Exercise requirements
Here are some records; return them all exactly.

Exercise material
○ ○ ○

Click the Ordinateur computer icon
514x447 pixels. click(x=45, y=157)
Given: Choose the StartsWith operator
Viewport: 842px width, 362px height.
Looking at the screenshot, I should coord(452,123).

○ ○ ○

Written solution
Click the Ordinateur computer icon
514x447 pixels. click(x=45, y=157)
Given: Choose the StartsWith operator
Viewport: 842px width, 362px height.
Looking at the screenshot, I should coord(452,123).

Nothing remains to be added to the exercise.